───── ENTRIES PROVIDED

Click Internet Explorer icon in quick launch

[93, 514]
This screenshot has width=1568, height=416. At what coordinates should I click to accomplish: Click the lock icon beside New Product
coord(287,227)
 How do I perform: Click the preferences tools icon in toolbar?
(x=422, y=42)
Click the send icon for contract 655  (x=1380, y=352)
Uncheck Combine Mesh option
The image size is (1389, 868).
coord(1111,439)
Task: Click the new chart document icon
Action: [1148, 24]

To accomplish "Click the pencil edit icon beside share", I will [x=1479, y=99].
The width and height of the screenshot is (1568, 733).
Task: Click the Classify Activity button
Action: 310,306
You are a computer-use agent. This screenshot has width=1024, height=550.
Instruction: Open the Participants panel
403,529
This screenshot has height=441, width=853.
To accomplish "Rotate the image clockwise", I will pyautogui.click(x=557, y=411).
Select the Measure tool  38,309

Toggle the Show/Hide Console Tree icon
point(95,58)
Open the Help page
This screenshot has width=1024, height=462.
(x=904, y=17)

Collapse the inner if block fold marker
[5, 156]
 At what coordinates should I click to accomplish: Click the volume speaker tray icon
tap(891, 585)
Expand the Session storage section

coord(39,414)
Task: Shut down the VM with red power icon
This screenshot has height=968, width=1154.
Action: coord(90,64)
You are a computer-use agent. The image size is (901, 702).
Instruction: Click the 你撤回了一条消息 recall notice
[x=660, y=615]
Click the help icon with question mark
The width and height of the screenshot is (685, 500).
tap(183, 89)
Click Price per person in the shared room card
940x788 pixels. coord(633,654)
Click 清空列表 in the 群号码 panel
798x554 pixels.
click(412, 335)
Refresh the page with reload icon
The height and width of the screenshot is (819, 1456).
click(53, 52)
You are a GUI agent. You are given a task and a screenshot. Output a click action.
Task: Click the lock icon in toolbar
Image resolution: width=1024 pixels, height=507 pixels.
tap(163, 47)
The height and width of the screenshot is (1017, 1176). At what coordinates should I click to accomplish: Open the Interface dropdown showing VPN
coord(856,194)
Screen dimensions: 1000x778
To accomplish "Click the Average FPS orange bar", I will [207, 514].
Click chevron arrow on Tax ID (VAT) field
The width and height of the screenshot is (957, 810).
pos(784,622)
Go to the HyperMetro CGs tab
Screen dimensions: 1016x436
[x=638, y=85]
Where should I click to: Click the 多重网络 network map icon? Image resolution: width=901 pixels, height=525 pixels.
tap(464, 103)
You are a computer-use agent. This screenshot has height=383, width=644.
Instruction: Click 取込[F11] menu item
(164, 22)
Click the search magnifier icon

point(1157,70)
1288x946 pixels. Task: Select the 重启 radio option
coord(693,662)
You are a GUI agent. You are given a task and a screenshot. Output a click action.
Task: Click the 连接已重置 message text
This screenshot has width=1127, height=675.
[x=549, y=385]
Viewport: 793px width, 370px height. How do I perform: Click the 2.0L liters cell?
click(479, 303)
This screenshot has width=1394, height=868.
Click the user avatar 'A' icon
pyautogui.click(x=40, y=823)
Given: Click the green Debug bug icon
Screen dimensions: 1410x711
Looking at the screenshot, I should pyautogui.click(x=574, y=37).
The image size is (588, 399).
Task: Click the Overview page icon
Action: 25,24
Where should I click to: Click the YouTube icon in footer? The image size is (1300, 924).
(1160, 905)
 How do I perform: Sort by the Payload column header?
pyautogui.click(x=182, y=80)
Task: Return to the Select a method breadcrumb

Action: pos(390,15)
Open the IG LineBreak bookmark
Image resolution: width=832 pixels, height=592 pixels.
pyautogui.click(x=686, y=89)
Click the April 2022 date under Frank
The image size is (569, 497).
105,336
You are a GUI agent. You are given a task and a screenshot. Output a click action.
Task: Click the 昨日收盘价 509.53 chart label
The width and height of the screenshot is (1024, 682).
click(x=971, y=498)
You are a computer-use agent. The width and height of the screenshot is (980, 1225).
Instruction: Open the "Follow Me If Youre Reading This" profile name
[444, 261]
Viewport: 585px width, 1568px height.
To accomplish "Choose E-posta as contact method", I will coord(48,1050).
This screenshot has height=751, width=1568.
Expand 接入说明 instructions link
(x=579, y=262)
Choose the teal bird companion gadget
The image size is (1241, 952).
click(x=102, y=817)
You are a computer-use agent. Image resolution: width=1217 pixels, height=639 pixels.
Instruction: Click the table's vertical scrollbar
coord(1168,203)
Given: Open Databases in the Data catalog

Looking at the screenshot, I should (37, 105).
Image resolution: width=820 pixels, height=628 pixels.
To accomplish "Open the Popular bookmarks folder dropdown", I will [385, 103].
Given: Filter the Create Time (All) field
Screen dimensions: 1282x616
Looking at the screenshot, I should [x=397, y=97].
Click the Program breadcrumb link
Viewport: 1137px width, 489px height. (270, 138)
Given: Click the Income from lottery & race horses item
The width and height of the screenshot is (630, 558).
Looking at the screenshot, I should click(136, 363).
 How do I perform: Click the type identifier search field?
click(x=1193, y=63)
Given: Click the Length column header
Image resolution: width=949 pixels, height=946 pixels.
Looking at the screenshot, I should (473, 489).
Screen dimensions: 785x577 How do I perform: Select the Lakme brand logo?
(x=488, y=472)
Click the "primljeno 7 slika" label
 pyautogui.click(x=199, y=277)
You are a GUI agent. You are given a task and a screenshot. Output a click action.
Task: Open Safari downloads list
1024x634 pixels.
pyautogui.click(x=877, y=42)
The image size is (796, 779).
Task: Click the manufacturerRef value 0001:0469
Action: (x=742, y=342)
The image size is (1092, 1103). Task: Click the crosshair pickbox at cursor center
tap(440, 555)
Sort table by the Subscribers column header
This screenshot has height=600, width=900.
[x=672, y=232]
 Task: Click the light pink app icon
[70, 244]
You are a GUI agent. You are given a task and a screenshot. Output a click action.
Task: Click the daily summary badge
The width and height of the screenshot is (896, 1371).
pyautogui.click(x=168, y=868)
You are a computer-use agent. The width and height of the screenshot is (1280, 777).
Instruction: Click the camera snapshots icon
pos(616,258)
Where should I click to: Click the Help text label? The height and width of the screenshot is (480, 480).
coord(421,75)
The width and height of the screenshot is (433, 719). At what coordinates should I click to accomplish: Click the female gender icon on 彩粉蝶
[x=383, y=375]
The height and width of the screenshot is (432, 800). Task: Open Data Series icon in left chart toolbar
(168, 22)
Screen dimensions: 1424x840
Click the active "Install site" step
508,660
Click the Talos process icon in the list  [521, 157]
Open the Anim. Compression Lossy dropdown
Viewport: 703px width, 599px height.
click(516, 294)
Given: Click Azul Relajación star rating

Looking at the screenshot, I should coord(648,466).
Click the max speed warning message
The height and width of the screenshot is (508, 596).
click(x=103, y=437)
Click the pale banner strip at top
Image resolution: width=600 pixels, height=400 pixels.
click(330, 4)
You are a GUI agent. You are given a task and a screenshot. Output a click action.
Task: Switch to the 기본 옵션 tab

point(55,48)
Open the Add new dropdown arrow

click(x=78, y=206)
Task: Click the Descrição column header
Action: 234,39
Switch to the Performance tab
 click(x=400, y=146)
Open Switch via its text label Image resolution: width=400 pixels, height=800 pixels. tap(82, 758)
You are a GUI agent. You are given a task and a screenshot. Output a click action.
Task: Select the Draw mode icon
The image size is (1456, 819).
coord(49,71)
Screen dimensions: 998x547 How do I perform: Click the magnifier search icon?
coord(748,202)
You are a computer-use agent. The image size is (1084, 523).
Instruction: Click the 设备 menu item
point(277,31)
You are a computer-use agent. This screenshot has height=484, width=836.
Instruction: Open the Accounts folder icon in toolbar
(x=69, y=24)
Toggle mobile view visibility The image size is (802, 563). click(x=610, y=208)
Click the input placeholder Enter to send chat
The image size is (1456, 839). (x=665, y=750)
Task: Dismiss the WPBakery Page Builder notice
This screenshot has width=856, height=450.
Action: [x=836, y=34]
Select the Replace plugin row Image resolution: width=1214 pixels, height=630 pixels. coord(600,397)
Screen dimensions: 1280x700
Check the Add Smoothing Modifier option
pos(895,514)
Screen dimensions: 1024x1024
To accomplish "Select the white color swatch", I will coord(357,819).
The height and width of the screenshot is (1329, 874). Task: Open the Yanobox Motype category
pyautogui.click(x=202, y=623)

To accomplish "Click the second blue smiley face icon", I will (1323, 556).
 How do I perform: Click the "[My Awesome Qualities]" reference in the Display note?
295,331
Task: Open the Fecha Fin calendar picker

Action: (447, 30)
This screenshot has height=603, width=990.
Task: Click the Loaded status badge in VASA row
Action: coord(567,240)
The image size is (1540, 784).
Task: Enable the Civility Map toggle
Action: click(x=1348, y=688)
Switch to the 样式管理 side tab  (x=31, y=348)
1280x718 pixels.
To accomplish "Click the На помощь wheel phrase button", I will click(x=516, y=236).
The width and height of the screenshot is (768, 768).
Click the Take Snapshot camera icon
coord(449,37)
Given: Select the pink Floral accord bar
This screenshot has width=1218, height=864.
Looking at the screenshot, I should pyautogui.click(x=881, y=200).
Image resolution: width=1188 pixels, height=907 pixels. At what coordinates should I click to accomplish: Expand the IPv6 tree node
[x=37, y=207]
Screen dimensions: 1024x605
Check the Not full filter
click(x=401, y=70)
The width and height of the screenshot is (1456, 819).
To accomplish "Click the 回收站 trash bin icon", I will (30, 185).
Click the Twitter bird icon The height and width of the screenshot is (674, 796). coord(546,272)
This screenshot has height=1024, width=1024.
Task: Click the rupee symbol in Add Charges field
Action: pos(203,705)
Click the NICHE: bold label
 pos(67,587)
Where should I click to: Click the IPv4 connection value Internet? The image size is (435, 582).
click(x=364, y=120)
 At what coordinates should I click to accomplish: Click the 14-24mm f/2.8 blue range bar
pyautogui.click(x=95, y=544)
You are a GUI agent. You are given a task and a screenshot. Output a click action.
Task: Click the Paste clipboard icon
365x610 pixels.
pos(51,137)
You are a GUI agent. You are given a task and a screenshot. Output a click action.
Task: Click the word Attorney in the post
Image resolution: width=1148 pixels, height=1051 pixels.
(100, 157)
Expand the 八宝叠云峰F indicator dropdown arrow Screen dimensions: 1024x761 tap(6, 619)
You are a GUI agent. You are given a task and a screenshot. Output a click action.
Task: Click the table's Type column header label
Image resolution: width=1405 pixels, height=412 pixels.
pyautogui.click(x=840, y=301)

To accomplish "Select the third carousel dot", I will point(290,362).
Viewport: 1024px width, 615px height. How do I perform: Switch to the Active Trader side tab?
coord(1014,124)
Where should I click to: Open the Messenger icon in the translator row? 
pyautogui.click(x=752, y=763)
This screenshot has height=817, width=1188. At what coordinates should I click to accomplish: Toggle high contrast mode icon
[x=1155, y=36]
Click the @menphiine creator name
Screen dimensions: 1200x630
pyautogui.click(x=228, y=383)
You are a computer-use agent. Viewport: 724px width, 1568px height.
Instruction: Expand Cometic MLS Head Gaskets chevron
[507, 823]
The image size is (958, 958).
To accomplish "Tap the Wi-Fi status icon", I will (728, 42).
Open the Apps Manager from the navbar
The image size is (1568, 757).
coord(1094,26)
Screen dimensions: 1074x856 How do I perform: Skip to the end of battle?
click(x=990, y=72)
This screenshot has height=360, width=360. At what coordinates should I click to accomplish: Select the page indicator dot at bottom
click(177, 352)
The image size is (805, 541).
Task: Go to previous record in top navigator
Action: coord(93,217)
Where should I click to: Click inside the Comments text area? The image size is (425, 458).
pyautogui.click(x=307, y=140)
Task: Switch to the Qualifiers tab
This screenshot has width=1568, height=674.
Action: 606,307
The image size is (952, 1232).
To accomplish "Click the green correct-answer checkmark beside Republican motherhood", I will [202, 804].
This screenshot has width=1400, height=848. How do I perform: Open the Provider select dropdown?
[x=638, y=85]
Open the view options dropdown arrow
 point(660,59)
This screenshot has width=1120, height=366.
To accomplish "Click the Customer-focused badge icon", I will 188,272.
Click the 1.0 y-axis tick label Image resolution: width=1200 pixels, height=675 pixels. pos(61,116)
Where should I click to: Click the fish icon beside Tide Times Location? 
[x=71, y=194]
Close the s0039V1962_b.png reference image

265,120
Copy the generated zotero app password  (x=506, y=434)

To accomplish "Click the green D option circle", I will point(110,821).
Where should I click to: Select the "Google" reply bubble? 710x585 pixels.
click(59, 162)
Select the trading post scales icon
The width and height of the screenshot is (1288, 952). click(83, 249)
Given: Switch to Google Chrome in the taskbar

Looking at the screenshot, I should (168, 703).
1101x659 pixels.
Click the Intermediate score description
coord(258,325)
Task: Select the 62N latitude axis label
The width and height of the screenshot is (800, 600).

──────────

# WORK TO COMPLETE:
Return the span of lines in the data above that opens at the line with "This screenshot has width=1568, height=416." and closes at the line with "This screenshot has height=441, width=853.", exactly, ends included, nothing else.

# TASK SOLUTION:
This screenshot has width=1568, height=416. At what coordinates should I click to accomplish: Click the lock icon beside New Product
coord(287,227)
 How do I perform: Click the preferences tools icon in toolbar?
(x=422, y=42)
Click the send icon for contract 655  (x=1380, y=352)
Uncheck Combine Mesh option
The image size is (1389, 868).
coord(1111,439)
Task: Click the new chart document icon
Action: [1148, 24]

To accomplish "Click the pencil edit icon beside share", I will [x=1479, y=99].
The width and height of the screenshot is (1568, 733).
Task: Click the Classify Activity button
Action: 310,306
You are a computer-use agent. This screenshot has width=1024, height=550.
Instruction: Open the Participants panel
403,529
This screenshot has height=441, width=853.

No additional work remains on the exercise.